Incidence rates of invasive breast cancer in the UK per 100,000 women. Data from Cancer Research UK. Hatched lines: expected trends without screening. Screening introduced in 1988 in women aged 50-64 years, and in 2001 in women aged 65-70 years
Duffy et al. 1 say they estimated the benefit directly from empirical data and looked at women actually screened, which they consider partly explains the disagreement with us about the benefit-to-harm ratio. They seem to imply that our data from the randomized trials are not empirical. Furthermore, it is not important for the ratio whether one looks at invited or attending women, as both benefits and harms increase among attendees.

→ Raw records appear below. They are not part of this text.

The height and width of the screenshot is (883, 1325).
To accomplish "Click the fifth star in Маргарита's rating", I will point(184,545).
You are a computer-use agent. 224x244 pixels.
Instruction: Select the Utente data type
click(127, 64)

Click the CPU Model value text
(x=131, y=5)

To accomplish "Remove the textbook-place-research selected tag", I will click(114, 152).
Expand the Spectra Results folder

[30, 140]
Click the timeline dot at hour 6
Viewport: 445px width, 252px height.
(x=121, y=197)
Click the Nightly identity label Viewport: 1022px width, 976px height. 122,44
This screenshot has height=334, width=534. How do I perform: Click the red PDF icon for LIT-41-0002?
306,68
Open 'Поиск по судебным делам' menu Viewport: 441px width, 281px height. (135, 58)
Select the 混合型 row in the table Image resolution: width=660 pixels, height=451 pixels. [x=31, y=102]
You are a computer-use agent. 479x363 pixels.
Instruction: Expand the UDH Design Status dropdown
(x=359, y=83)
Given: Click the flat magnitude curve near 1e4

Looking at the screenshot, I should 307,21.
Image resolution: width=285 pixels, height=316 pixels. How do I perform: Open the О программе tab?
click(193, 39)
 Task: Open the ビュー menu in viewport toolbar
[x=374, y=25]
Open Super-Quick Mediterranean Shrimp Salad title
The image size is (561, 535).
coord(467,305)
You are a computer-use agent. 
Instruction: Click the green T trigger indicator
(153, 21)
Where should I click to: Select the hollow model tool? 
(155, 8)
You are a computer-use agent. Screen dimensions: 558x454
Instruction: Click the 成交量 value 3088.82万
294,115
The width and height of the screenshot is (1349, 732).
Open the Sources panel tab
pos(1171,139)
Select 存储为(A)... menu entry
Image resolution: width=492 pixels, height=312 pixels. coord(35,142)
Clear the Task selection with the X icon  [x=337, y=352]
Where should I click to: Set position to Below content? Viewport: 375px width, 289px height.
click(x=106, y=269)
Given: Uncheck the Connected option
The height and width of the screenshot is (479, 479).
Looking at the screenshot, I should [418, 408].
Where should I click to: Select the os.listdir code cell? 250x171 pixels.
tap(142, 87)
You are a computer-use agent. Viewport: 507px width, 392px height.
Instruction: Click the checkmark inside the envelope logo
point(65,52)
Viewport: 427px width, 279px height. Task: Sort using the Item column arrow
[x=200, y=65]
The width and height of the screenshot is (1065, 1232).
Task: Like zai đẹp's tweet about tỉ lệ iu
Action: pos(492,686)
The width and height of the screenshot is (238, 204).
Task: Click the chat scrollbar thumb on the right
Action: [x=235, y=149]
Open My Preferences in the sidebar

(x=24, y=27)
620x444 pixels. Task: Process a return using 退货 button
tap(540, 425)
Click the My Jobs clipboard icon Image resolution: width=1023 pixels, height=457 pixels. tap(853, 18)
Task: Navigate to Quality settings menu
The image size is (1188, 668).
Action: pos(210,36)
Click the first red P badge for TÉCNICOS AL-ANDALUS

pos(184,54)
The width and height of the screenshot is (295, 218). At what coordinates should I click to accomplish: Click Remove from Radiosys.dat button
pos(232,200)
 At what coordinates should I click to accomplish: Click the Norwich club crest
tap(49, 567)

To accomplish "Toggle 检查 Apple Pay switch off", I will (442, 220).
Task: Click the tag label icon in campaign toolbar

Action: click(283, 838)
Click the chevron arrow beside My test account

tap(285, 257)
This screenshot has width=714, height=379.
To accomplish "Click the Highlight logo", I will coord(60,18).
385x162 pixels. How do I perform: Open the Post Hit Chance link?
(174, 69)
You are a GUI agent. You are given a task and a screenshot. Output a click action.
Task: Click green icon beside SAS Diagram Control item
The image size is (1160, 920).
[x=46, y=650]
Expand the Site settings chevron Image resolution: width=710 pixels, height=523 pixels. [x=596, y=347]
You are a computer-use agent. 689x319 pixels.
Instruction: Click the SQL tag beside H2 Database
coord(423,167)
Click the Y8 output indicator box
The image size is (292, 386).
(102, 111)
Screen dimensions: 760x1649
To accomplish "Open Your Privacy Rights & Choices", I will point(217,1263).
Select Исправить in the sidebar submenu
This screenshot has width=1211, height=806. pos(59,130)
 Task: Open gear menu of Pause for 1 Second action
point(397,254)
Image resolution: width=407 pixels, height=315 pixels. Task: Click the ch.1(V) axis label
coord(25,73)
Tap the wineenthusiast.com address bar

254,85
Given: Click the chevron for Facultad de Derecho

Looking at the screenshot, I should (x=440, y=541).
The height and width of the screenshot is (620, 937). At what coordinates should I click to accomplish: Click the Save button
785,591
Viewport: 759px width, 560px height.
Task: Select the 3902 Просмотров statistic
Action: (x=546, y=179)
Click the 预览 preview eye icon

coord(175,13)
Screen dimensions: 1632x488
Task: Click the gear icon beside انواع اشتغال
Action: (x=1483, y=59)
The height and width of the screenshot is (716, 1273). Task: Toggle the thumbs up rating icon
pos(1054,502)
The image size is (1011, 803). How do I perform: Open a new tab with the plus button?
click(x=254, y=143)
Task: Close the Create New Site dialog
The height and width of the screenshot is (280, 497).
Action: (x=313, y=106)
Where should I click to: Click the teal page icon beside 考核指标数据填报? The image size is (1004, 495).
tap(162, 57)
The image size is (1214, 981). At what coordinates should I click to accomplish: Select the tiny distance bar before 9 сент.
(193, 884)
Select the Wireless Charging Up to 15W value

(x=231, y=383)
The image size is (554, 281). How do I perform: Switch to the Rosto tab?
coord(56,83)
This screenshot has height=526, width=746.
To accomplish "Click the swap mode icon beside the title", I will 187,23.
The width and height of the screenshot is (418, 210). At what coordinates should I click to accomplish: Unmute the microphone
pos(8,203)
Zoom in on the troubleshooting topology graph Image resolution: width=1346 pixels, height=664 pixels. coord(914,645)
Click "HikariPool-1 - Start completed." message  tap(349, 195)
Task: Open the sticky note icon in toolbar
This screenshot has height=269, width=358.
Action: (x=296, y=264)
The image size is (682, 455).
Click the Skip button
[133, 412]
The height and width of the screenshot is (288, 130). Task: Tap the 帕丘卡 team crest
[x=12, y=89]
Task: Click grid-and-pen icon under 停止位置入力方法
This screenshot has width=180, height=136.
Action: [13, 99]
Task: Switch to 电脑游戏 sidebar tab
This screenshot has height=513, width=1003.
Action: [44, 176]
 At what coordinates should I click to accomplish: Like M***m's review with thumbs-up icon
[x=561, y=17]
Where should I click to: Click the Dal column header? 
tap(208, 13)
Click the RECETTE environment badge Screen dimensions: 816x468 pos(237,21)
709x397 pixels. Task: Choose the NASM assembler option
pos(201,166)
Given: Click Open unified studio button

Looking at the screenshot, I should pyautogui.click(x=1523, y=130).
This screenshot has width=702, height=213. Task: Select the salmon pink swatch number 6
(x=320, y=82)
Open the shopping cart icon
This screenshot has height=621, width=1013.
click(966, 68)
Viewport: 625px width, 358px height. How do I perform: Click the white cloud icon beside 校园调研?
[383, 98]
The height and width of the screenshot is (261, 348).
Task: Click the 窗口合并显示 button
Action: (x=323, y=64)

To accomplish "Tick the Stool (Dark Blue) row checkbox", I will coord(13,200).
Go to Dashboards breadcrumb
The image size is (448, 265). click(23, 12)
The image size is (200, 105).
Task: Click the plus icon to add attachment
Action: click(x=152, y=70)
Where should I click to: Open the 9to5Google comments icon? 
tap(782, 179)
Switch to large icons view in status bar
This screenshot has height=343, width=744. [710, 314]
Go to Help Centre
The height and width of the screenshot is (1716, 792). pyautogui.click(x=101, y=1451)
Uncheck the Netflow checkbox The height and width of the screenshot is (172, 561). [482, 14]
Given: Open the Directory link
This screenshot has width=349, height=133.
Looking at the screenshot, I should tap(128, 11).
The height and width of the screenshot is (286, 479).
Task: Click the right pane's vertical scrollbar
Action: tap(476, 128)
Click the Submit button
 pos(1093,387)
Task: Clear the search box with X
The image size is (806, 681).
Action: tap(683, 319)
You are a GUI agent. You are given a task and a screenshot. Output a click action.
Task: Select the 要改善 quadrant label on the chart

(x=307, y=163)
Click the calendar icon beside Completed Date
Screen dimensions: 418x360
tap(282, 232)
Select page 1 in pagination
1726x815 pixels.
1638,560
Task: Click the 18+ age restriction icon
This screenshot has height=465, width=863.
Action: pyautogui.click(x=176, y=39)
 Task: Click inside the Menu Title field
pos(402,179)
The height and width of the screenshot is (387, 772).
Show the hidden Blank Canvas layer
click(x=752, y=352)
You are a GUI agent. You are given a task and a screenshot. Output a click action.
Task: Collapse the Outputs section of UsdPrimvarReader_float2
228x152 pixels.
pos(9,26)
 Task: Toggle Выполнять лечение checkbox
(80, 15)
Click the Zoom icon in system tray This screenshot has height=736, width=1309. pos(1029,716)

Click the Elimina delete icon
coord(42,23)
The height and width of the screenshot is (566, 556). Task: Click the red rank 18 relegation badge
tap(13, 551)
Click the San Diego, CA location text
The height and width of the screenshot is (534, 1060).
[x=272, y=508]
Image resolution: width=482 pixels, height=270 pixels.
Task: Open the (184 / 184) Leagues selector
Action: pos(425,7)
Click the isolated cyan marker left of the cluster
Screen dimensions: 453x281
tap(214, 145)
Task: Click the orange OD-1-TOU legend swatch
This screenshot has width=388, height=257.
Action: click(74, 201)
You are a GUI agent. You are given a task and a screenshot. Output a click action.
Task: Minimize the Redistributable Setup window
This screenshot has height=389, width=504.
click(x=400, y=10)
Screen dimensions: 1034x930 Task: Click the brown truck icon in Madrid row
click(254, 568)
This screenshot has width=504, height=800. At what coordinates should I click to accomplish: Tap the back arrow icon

Duffy et al. 1 claim that only 37% of breast cancers are screen-detected, based on a 200-word conference abstract where the sum of the relevant percentages is only 72%. They conclude that our estimate 7 implies that virtually all screen-detected cancers are overdiagnosed, which they consider ‘absurd and frankly incredible’. However, it is well known that between one-half and two-thirds of cancers are detected through screening, e.g. 68% of cancers were screen-detected in the relevant age groups in the UK in 2006,8,9 not 37%.
Duffy et al. 1 substantially overestimate benefits and underestimate harms. We also note that no conflicts of interest were declared. Tabár founded Mammography Education Inc, Arizona in 1980, which still exists, 10 and in 1999, he declared an income of five million SEK in Sweden, which is an extraordinary amount according to Nordic standards. We believe that such an important conflict of interest should be declared.